One of the primary goals of every business is to render service and make profit. In the event of a dearth of construction activities, contractors who have no construction job could be compelled to compromise on contract rates. Contractors undertaking a project with low contract rates would have a stringent budget and could be unable to cater for any staff development initiative that could promote productivity growth and competitiveness for an organization (Jalal & Shoar, 2019). Contractors are more engrossed in delivering the jobs as quickly as possible, so as to make sufficient profit to cater for the company’s overheads and still have funds to expand the company’s operations. Besides low contract rates, paucity of funds could result from a contractor’s lack of financial prudence. Challenges associated with funds make some contractors—especially those in developing countries—predisposed to cheap labour (Abdelalim et al., 2019). Cheap labour significantly contributes to defective workmanship (Love et al., 2002) as one of the systemic factors of low labour productivity. Whilst training construction workers promotes a competitive advantage, contractors hold the view that they cannot expend the organizations’ limited resources on workers who may leave for another organisation, and eventually result in a loss in business (Ingle et al., 2021). Such trends contribute to a contractor’s inadequate commitment to skill development, which is a leading cause of low CLP. Existing studies have widely reported contractors’ frustrations, arising from a lack of capital to hire skilled workers. Contractors confronted with skill shortages are advised to supplement their workforce with skilled Indigenous or foreign workers (Durdyev & Ismail, 2016). The challenge of finance makes it difficult to heed the foregoing recommendation.
Level four: Myth
This level provides deep stories and an emotional level of experience to the worldview under inquiry (Inayatullah, 2019). It is particularly focused on deep expression of the different perspectives of stakeholders with respect to CLP. The language used is less specific and more concerned with touching the heart instead of reading the head (Inayatullah, 2019). The word myth is often used in the sense of something that is untrue. Labour productivity in construction is considered to have “fallen behind” productivity in most industries, and has declined continuously for decades (Neve et al., 2020). The issue of the decline of productivity in construction has been in the spotlight due to failures to meet ever-changing performance expectations for half a century (Hiyassat et al., 2016). Yap et al. (2019) and Gupta et al. (2018) express the problem of productivity in the construction industry as being “chronic”; a term that emphasizes the subsistence of CLP issues over decades.

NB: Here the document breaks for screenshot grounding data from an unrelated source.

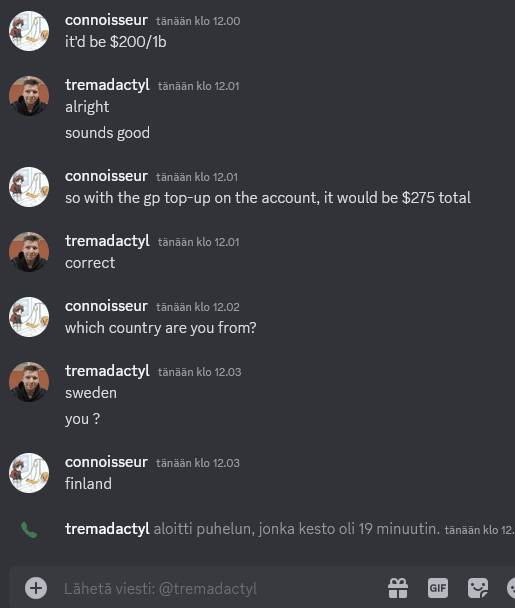Open connoisseur's username above '$275 total' message

coord(106,176)
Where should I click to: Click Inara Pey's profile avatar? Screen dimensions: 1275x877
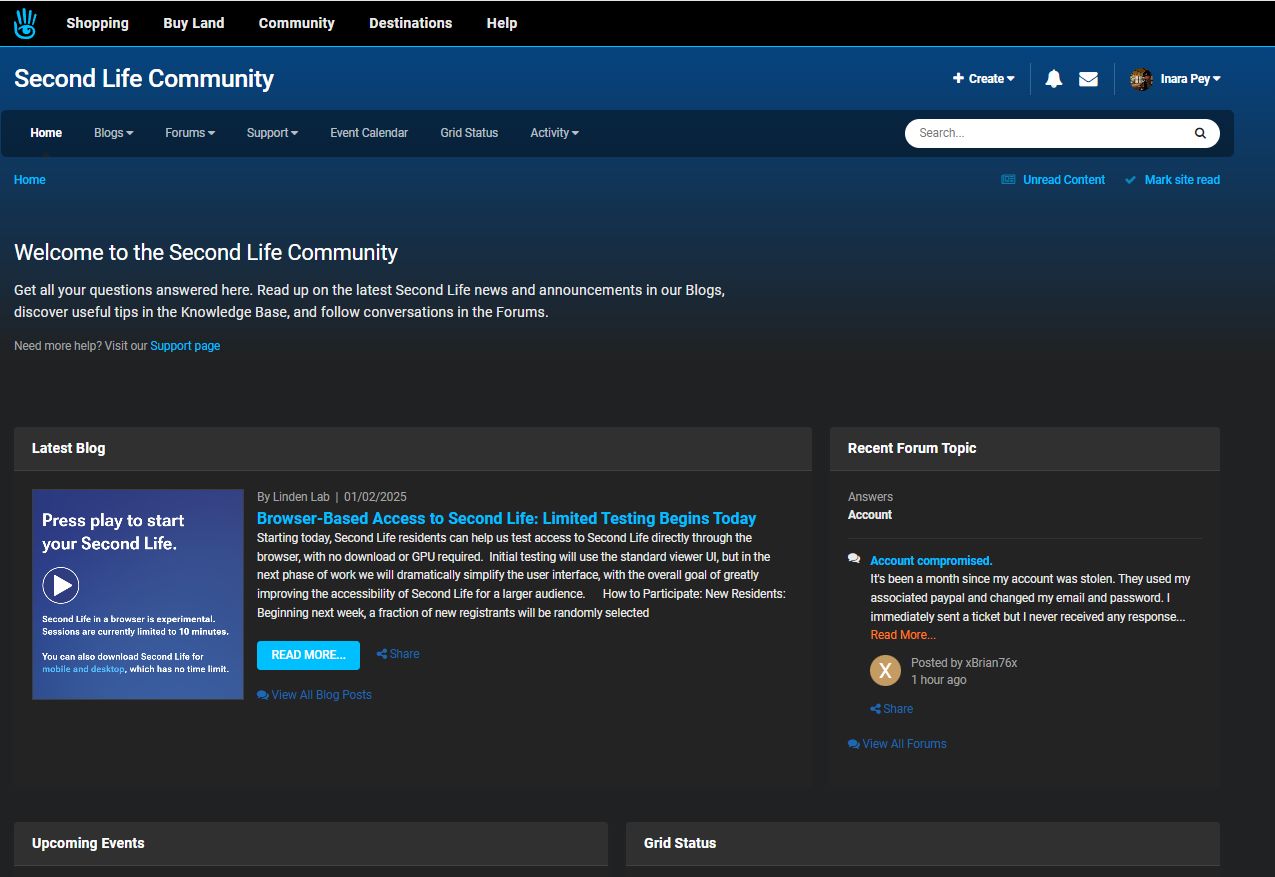click(x=1141, y=79)
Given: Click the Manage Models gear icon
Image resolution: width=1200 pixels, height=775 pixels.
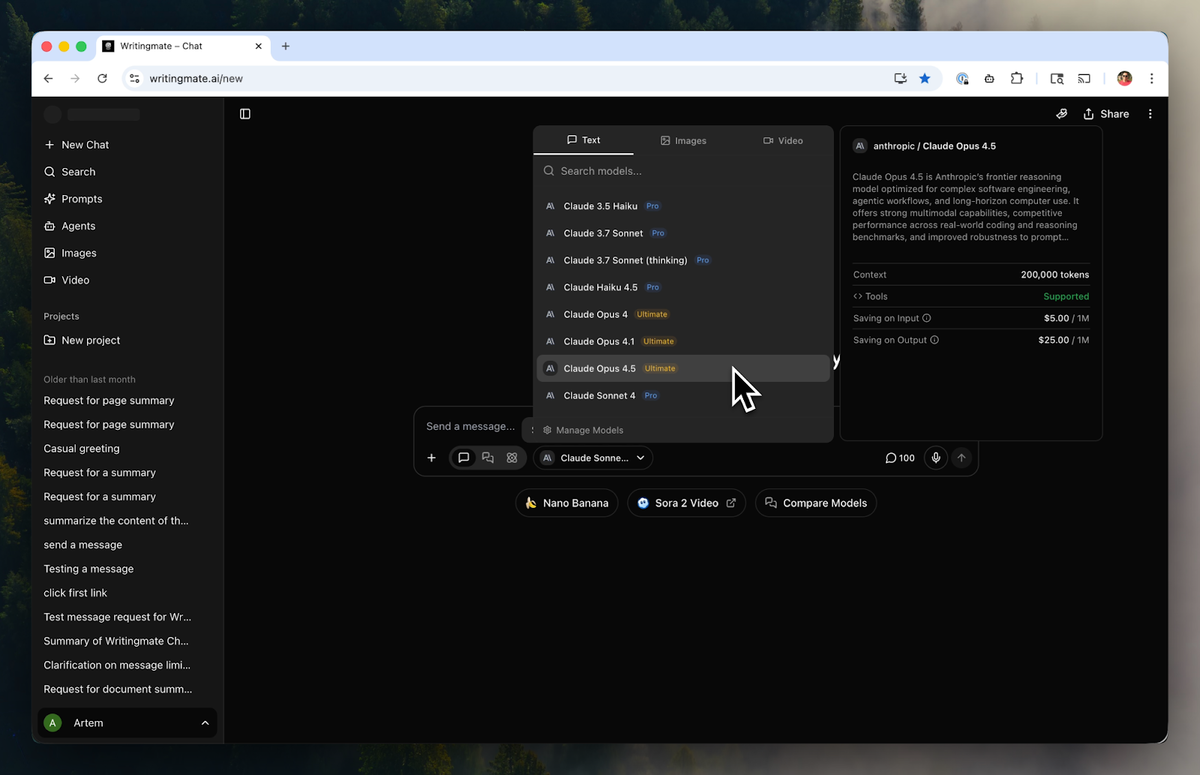Looking at the screenshot, I should tap(547, 430).

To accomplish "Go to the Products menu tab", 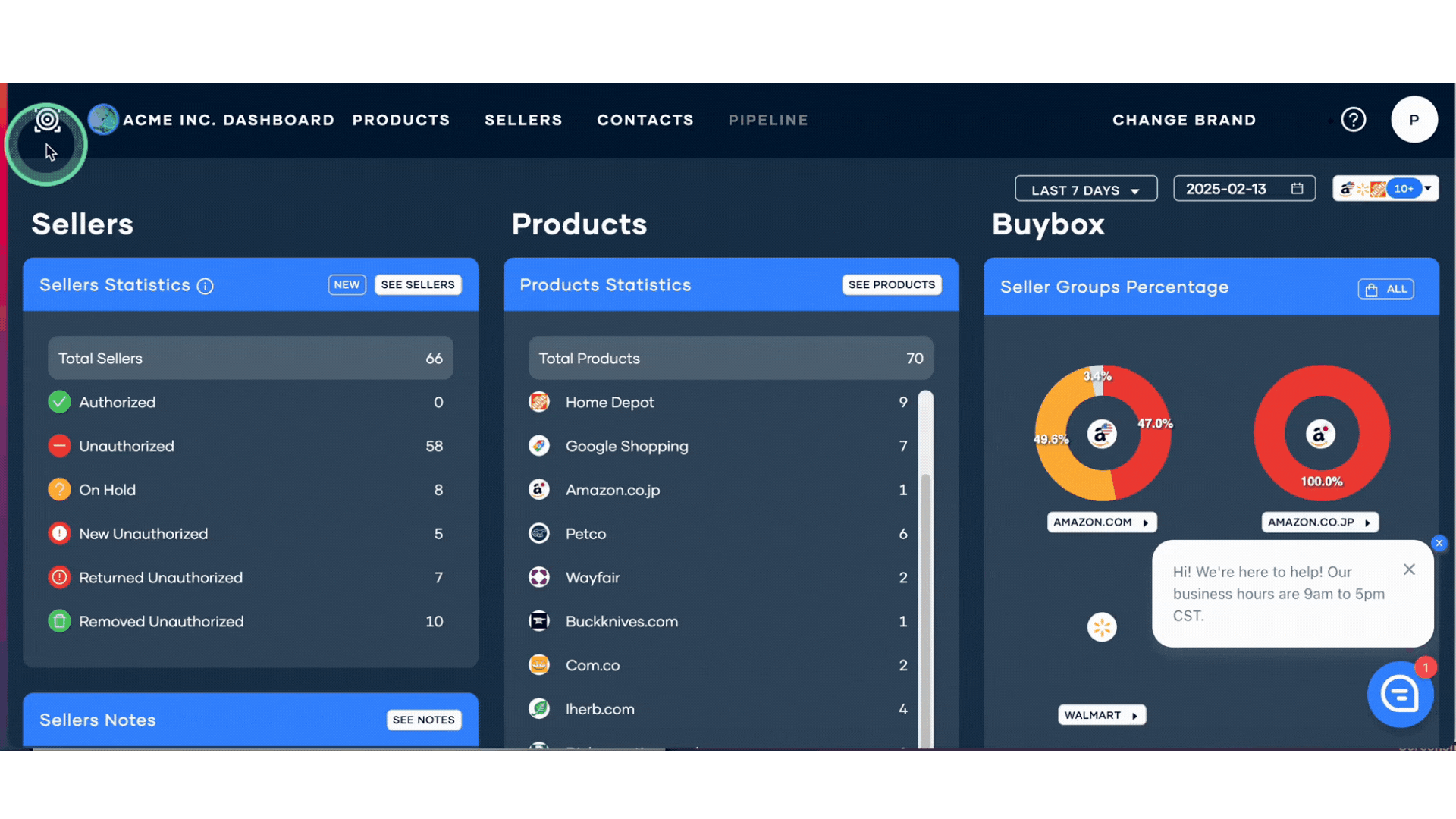I will [401, 120].
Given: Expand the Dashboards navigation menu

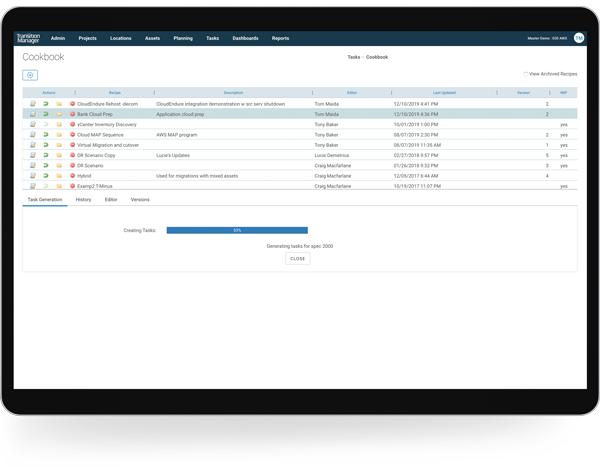Looking at the screenshot, I should point(245,38).
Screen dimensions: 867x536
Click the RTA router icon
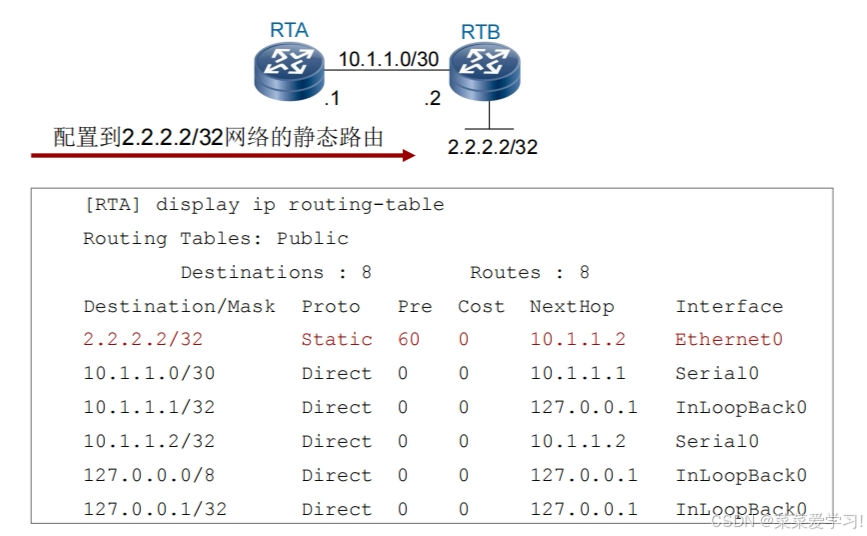[289, 73]
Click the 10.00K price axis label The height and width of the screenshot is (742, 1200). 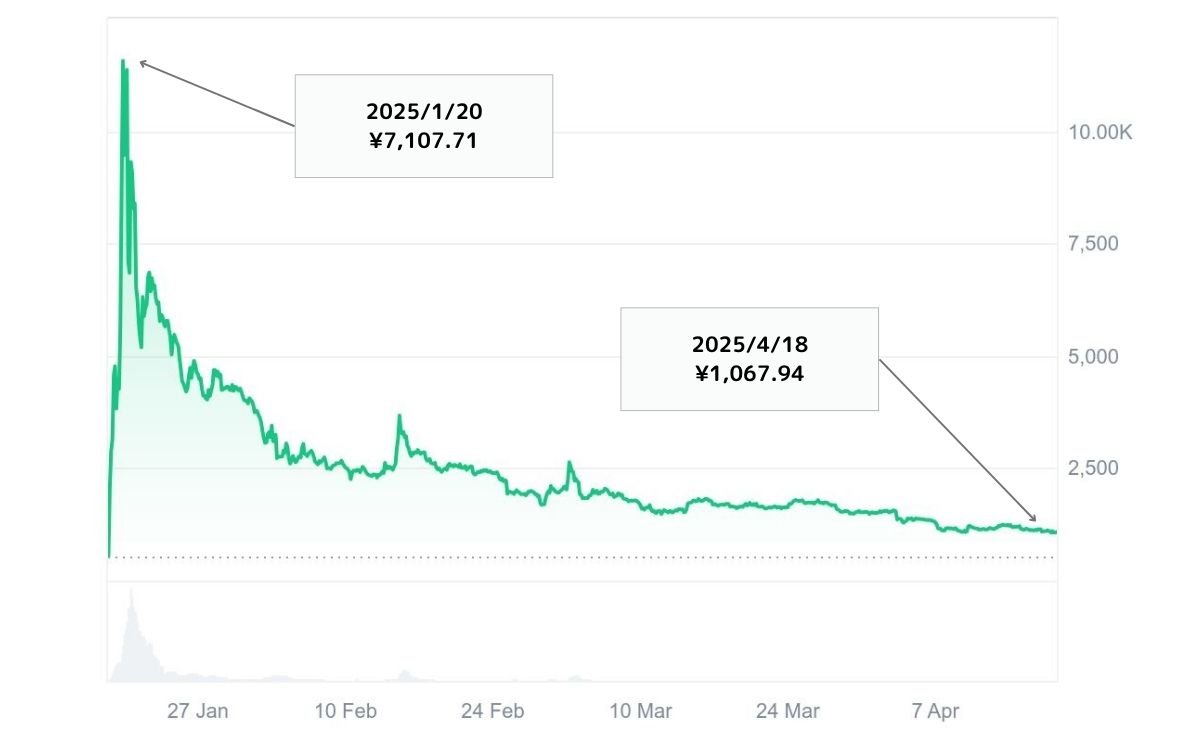(1097, 133)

There were four core myths found to be associated with CLP: “Robots build better”; “workers are dispensable”; “inherently unsafe environment”; and “inevitable change orders”. “Robots build better” is concerned with AI, which suggests that technology is the answer to CLP growth. The next myth suggests large numbers of construction workers, where contractors can easily recruit workers when needed (Karthik et al., 2019)—besides, the myth can be related to the first in terms of technological advances. There is a widely accepted perception that the numerous workers who are not usually adequately skilled for their jobs could be replaced by machines (Abdallah, 2007). Contrary to the foregoing belief, construction operations (especially in developing economies) have not been fully automated, which makes the role of human resource (HR) in modern construction essential.
The fields of construction management and engineering widely report the construction sector’s working environment as inherently unsafe, thus the high fatalities and death rates that characterize its operation (Agumba & Haupt, 2014). The construction industry is known as one of the riskiest sectors in terms of accidents (Kukoyi et al., 2021). Based on the global statistics, it has been estimated that more than two million people worldwide were annually considered as disabled due to work-related injuries (Hamid et al., 2019). There are claims that the dangerous nature of construction operations results from unhealthy and unsafe practices (Kukoyi et al., 2021). Challenges associated with H&S, which include accidents, fatalities, and deaths are significant threats to productivity performance in construction operations.
Change orders have characterized construction projects and are believed to be unavoidable in construction projects (Kermanshachi et al., 2021). During the construction process, clients and consultants usually have the need to make certain changes to some areas of the project to satisfy clients’ needs. Sometimes, it is late before contractors receive notifications for the required changes. The changes, especially those that are major and not promptly communicated, would undoubtedly contribute to increasing project costs and could further slowdown production process, thereby extending project completion dates.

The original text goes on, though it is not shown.